A Escola de Agronomia estava situada no Bairro de São Gerardo, no início da Avenida Mr. Hull, numa área própria da UFC, isolada das demais unidades acadêmicas, atualmente denominada Campus do Pici (oficialmente Campus Professor Prisco Bezerra). O deslocamento dos estudantes era feito por um ônibus azul Chevrolet da própria Escola ou por linhas de transporte coletivo de São Gerardo e/ou Antônio Bezerra. O ônibus da Escola partia do Abrigo Central, embarcando alunos em pontos programados. As aulas eram de segunda-feira a sábado, no horário de 7.00 horas às 11.OO horas e nas terças e quintas-feiras das 13.OO às 15.OO horas. O sistema era anual, incluindo as chamadas disciplinas básicas e as profissionais, com aulas teóricas e práticas, realização de viagens de estudo, havendo durante o curso provas escritas, orais e práticas, com o sistema de passagem direta de um ano para outro pela média (nota sete), recuperação oral (nota entre 5 e 6) e recuperação escrita e oral (nota abaixo de 5). Após quatro anos de curso normal, obtinha-se o título de engenheiro agrônomo.
O encerramento de nosso curso foi chamado de “ano de ouro” em função da grande oferta de empregos por parte do Ministério da Agricultura, Secretárias Estaduais de Agricultura, Serviços de Assistência e Extensão Rural existentes nos Estados do Nordeste, DNOCS, SUDENE, BANCO DO NORDESTE, Universidades e empresas privadas. A maior parte dos colegas da turma 1962 da UFC foi trabalhar na SUDENE.

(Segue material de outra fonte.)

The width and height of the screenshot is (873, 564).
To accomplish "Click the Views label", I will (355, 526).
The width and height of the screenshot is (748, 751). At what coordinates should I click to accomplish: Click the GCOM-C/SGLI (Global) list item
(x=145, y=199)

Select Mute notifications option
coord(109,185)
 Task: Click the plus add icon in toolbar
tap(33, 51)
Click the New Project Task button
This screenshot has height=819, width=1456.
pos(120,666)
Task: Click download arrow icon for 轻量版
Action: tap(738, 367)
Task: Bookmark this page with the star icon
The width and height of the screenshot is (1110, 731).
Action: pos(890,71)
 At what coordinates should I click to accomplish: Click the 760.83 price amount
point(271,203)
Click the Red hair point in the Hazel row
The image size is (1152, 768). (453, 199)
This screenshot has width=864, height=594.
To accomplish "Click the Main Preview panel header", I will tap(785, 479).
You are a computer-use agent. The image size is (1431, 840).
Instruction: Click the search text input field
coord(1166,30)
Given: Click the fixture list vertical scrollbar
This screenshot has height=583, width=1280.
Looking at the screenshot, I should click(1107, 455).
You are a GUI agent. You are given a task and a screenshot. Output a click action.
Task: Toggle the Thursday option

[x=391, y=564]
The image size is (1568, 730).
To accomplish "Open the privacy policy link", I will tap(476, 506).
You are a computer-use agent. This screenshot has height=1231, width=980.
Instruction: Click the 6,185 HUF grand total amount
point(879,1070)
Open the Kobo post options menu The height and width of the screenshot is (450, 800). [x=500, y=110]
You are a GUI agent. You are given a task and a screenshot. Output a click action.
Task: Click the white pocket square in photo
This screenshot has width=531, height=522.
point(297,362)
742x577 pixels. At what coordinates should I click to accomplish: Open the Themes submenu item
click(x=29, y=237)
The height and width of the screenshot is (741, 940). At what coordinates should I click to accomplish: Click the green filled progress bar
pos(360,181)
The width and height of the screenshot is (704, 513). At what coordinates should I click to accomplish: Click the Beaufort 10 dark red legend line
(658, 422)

Optei pelo Serviço Nordestino de Crédito e Assistência Rural (ANCAR) do Rio Grande do Norte, tendo dado o meu nome também para o Ministério da Agricultura. Trabalhar no interior do Nordeste era um desafio: não havia estradas asfaltadas, energia elétrica, telefonia, sistemas de água encanada e tratamento de esgotos, haviam poucas alternativas de transporte coletivo, raros hotéis (dominavam as chamadas pensões), sem hospitais e profissionais da área da saúde (existiam os práticos de saúde e curandeiras), urbanização inadequada das sedes municipais, pobreza generalizada, assim como a falta de escolas de qualidade (existia o chamado Grupo Escolar) atuando com professoras leigas. Predominavam na agricultura as culturas do algodão, criação de gado (sem genética de qualidade) e culturas de subsistências, as derrubadas da vegetação nativa e queimadas, provocando forte processo de pobreza e erosão do solo. Na estrutura agrária a grande propriedade era destaque e as principais lideranças e forças políticas das comunidades eram o Prefeito Municipal, o Vigário e o Delegado de Polícia.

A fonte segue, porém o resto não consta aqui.